> About this task
Find the line that holds "You are a computer-use agent." in the material below. Output that line and each one after it exactly, but not the pictures.
════════════════════
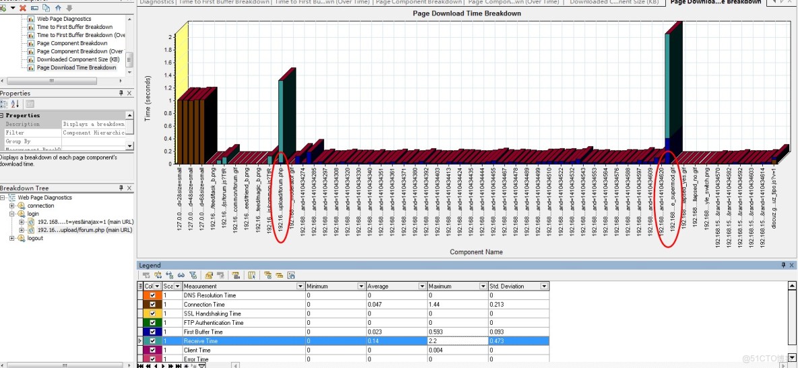The image size is (798, 368).
Task: Select the Page Download Time Breakdown tab
Action: [715, 2]
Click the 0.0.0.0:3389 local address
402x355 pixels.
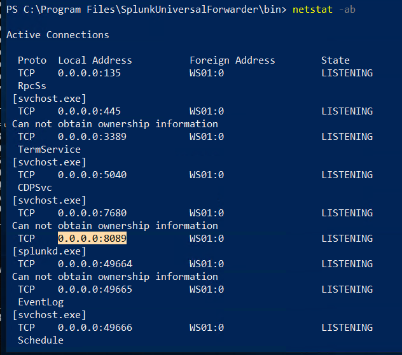coord(92,137)
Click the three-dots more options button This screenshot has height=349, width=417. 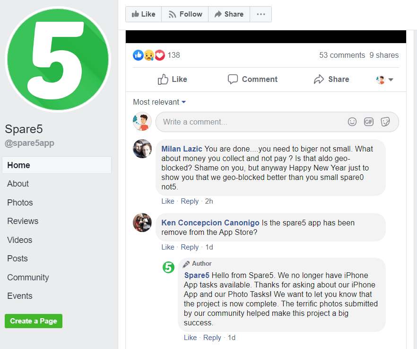[261, 14]
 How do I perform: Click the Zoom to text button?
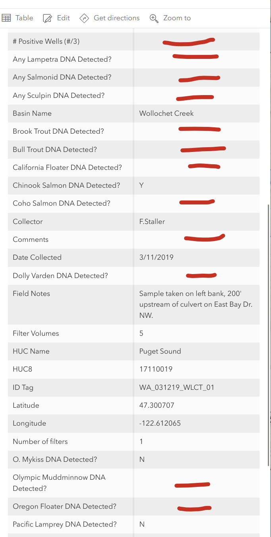pos(177,18)
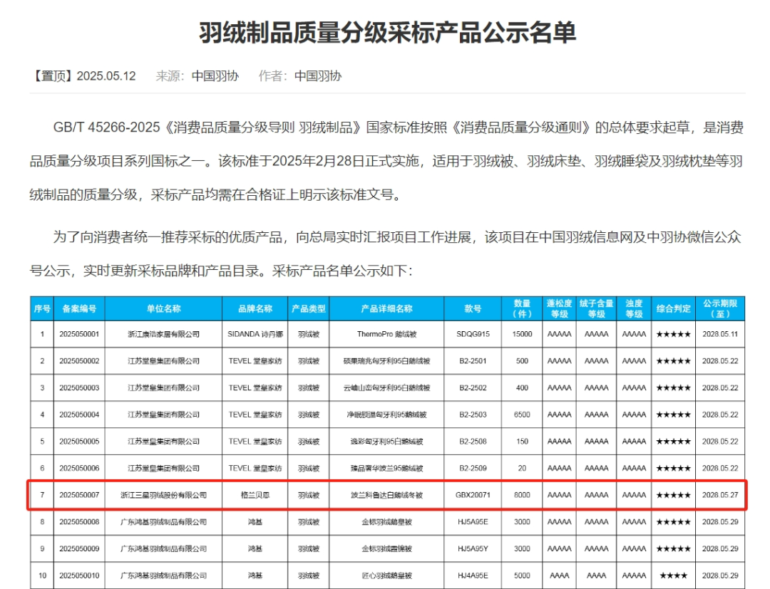Image resolution: width=770 pixels, height=589 pixels.
Task: Click the four-star rating in row 10
Action: pos(673,575)
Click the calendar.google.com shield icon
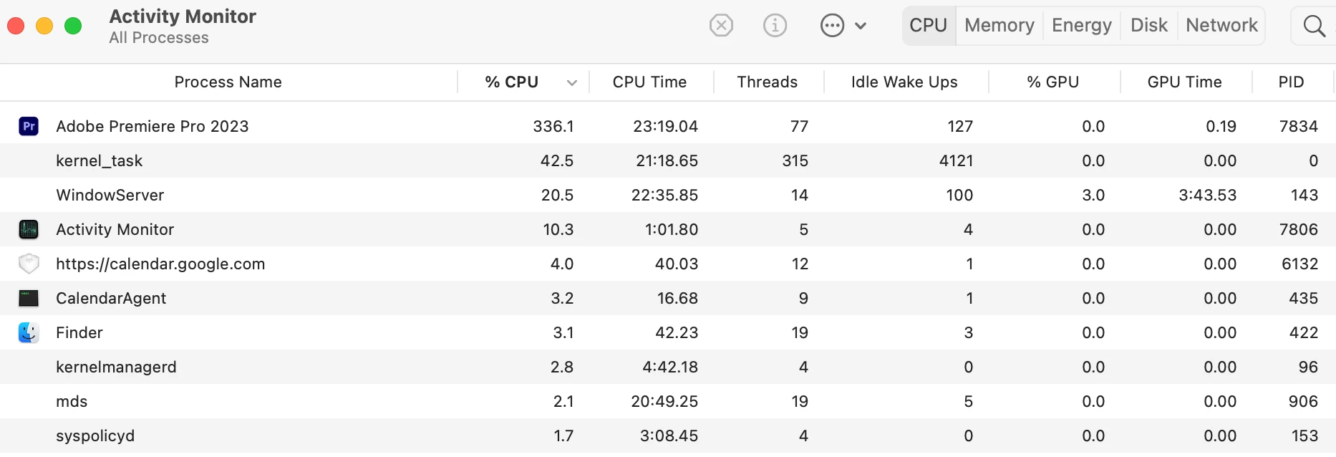 pos(29,264)
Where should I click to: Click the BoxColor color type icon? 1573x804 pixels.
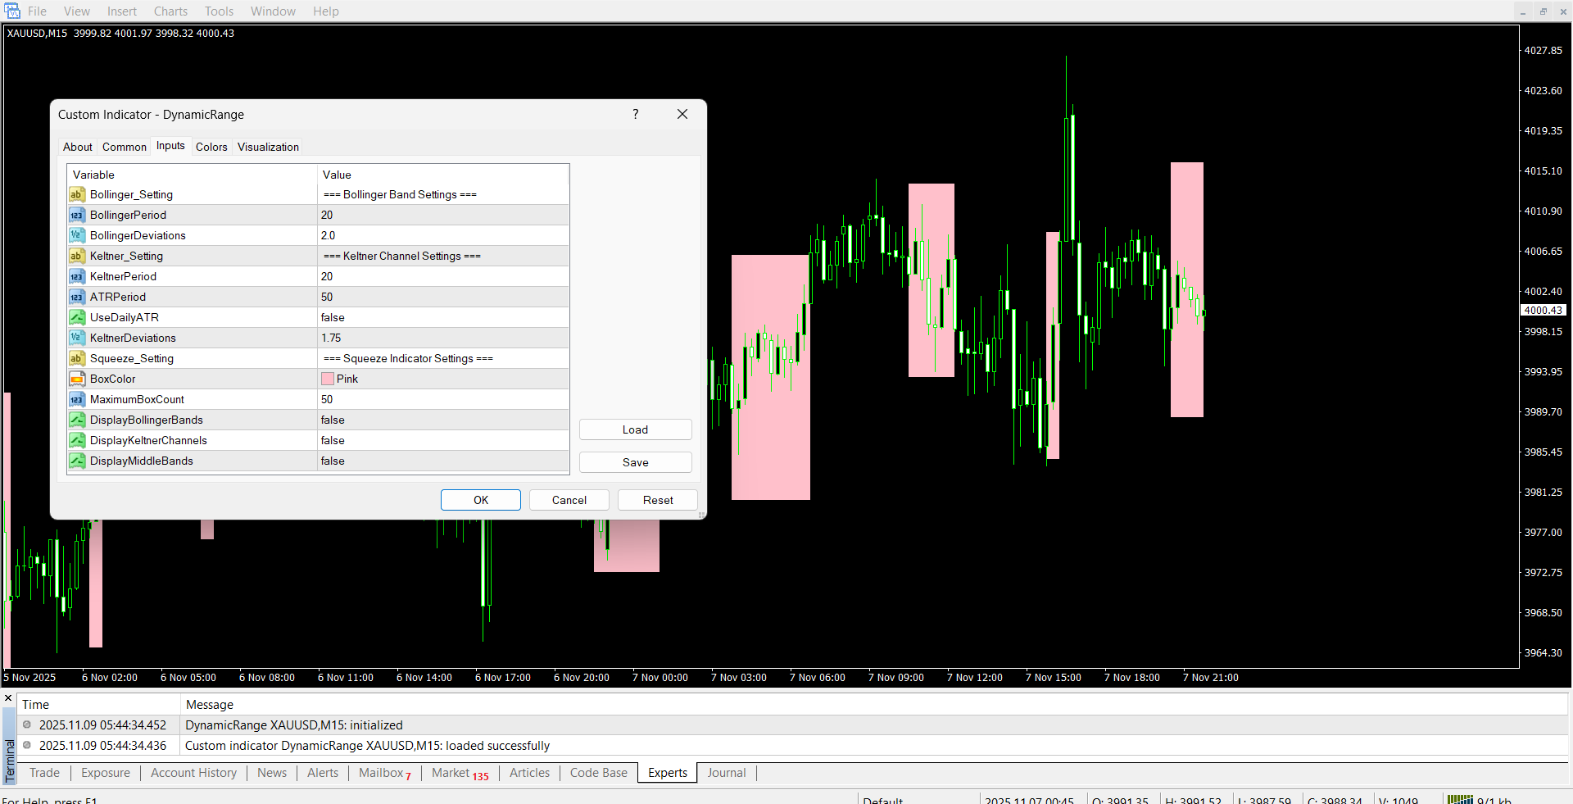coord(76,379)
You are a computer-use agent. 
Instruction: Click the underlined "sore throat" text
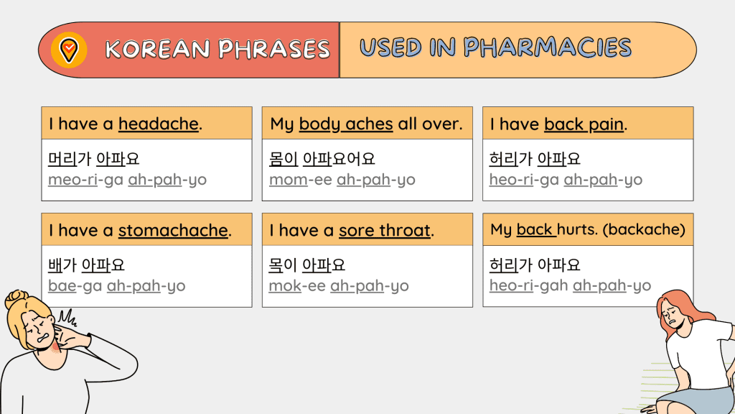pyautogui.click(x=385, y=231)
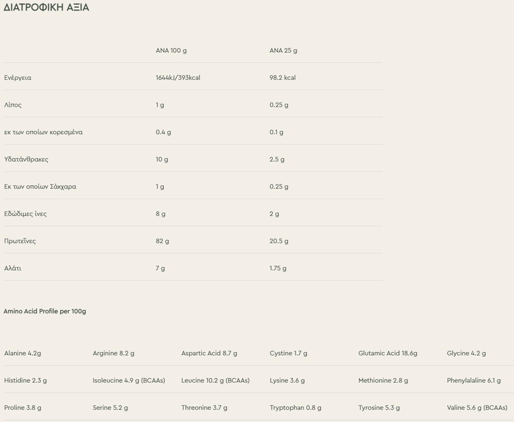Click the 98.2 kcal value
This screenshot has width=514, height=422.
point(283,78)
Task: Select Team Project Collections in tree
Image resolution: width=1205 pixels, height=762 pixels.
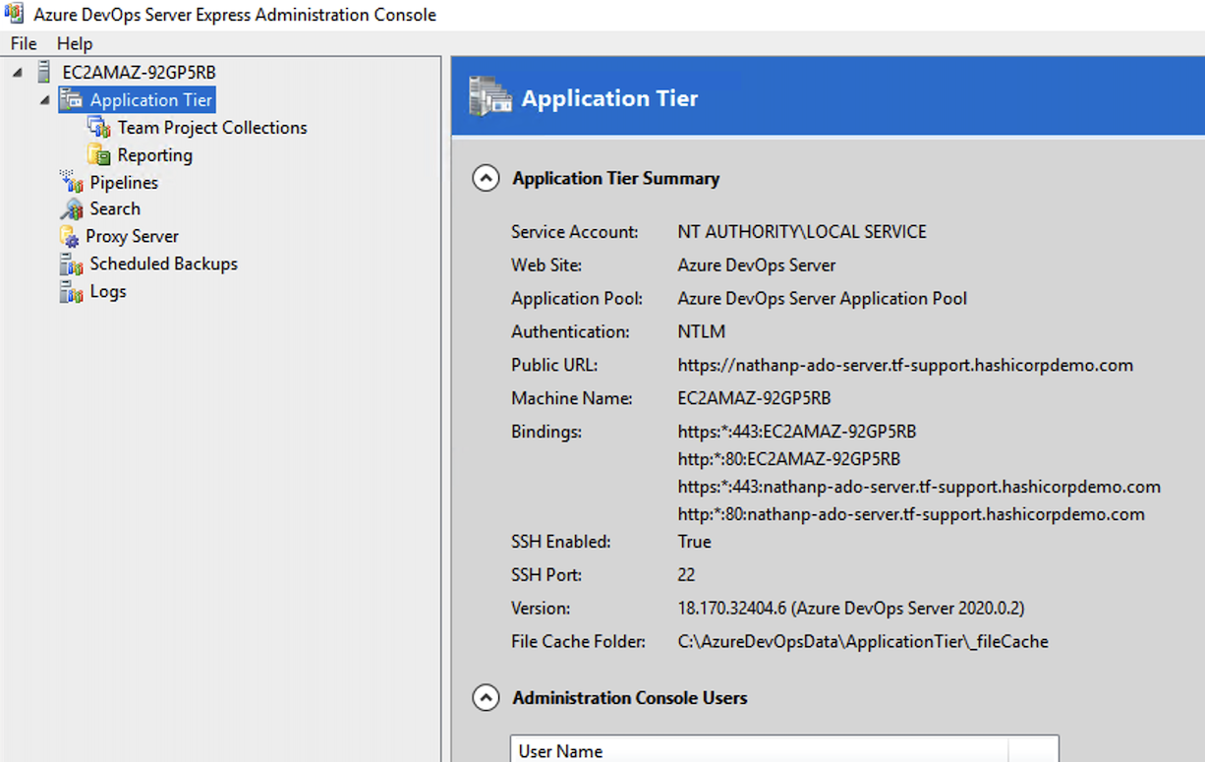Action: (x=212, y=128)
════════════════════
> Expected output
You are a computer-use agent. 
Instruction: Click the underlined "sore throat" text
pyautogui.click(x=385, y=231)
Click the 98.2 kcal value
This screenshot has width=514, height=422.
point(283,78)
Task: Select Team Project Collections in tree
Image resolution: width=1205 pixels, height=762 pixels.
Action: (x=212, y=128)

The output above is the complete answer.